The major goal of this study was to develop the biodegradable and biocompatible thermosensitive polylactic acid-polyethylene glycol-polylactic acid triblock copolymer-based delivery systems for controlled release of basal level insulin for a longer duration after single subcutaneous injection. Insulin was dispersed into aqueous copolymer solutions to prepare the delivery system. The in vitro release profile of insulin from delivery systems was studied at 37°C in phosphate-buffered saline. Stability of released insulin was investigated using circular dichroism, differential scanning calorimetry, and matrix-assisted laser desorption/ionization-time-of-flight mass spectrometry. A 3-(4,5-dimethylthiazol-2-yl)-2,5-diphenyltetrazolium bromide assay and skin histology were used to determine the in vitro and in vivo biocompatibility of the delivery systems, respectively. Streptozotocin-induced diabetic rat model was used to study the in vivo absorption and bioactivity of insulin. In vitro release studies indicated that the delivery systems released insulin over 3 months in structurally stable form. The delivery systems were biocompatible in vitro and in vivo. In vivo absorption and bioactivity studies demonstrated elevated insulin level and corresponding decreased blood glucose level in diabetic rats. Thus, the delivery systems released insulin at a controlled rate in vitro in conformationally and chemically stable form and in vivo in biologically active form up to 3 months.     

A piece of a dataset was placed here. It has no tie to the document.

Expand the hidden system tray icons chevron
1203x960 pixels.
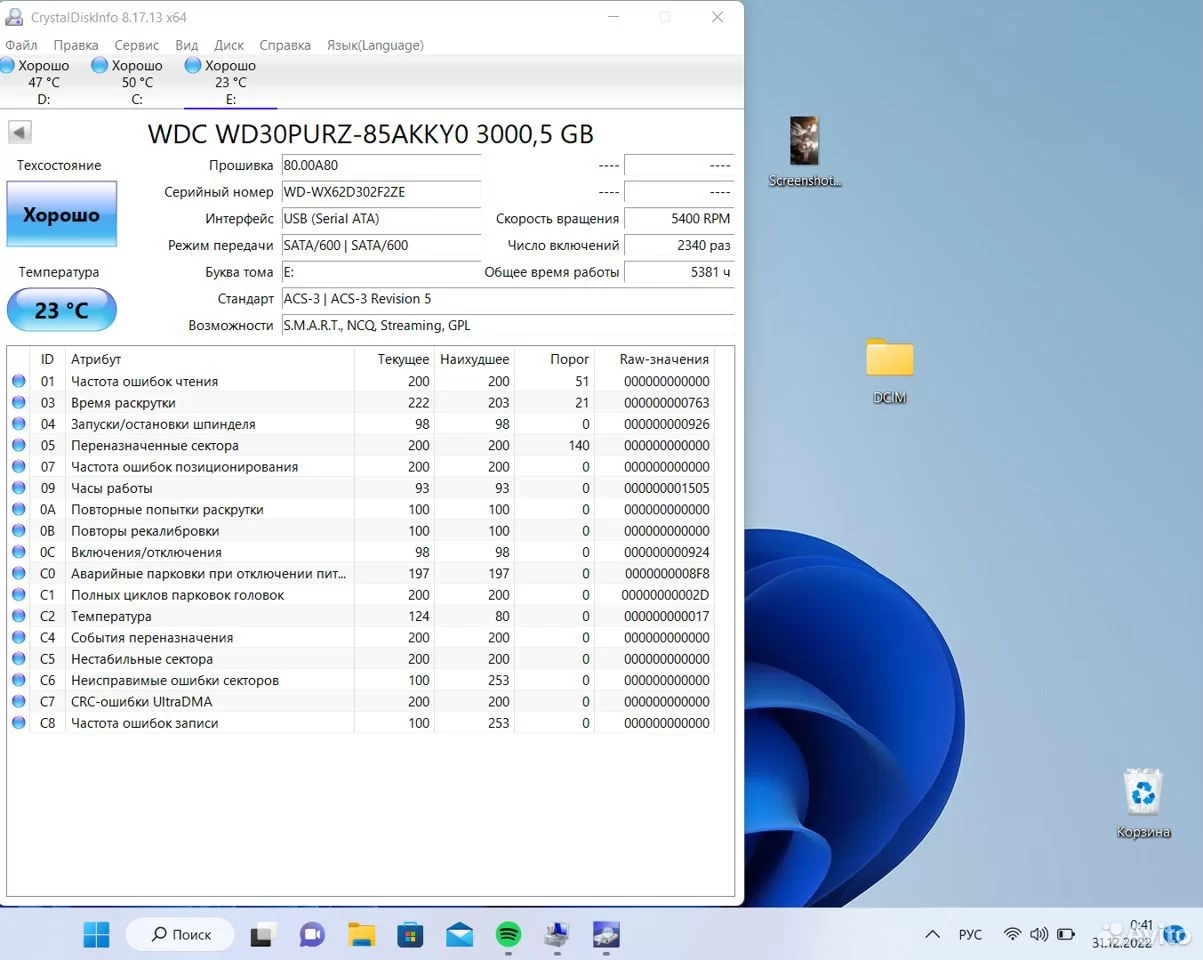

Controlled delivery of basal level of insulin from chitosan-zinc-insulin-complex-loaded thermosensitive copolymer

Present study was aimed at developing a delivery system for controlled release of insulin, based on chitosan-zinc-insulin complex incorporated into poly(lactic acid)-poly(ethylene glycol)-poly(lactic acid) (4500 Da) thermosensitive polymer. In vitro release of insulin from the delivery system was studied in phosphate-buffered saline (pH 7.4). The effect of zinc and chitosan on the stability of insulin in the delivery systems during release and storage at 4°C and 37°C was investigated. Circular dichroism, calorimetry, polyacrylamide gel electrophoresis (PAGE), high-performance liquid chromatography, and matrix-assisted laser desorption/ionization-time-of-flight mass spectrometry were used to determine the stability of insulin released and extracted from the gel. A significant decrease (p < 0.05) in the initial burst was observed from the formulation containing chitosan-zinc-insulin complex, compared with all other formulations. The formulations containing chitosan-zinc-insulin complex showed a long-term controlled release (～ 84 days) of insulin. Insulin released and extracted from the gel was conformationally and structurally stable. Bands at 12 kDa were observed in native PAGE, but sodium dodecyl sulfate-PAGE indicated noncovalent nature of insulin aggregates. Thus, the chitosan-zinc-insulin complex significantly reduced the initial burst release and prolonged the release of insulin. It also improved the stability of insulin in the delivery system and protected insulin from aggregation during the entire release period and storage.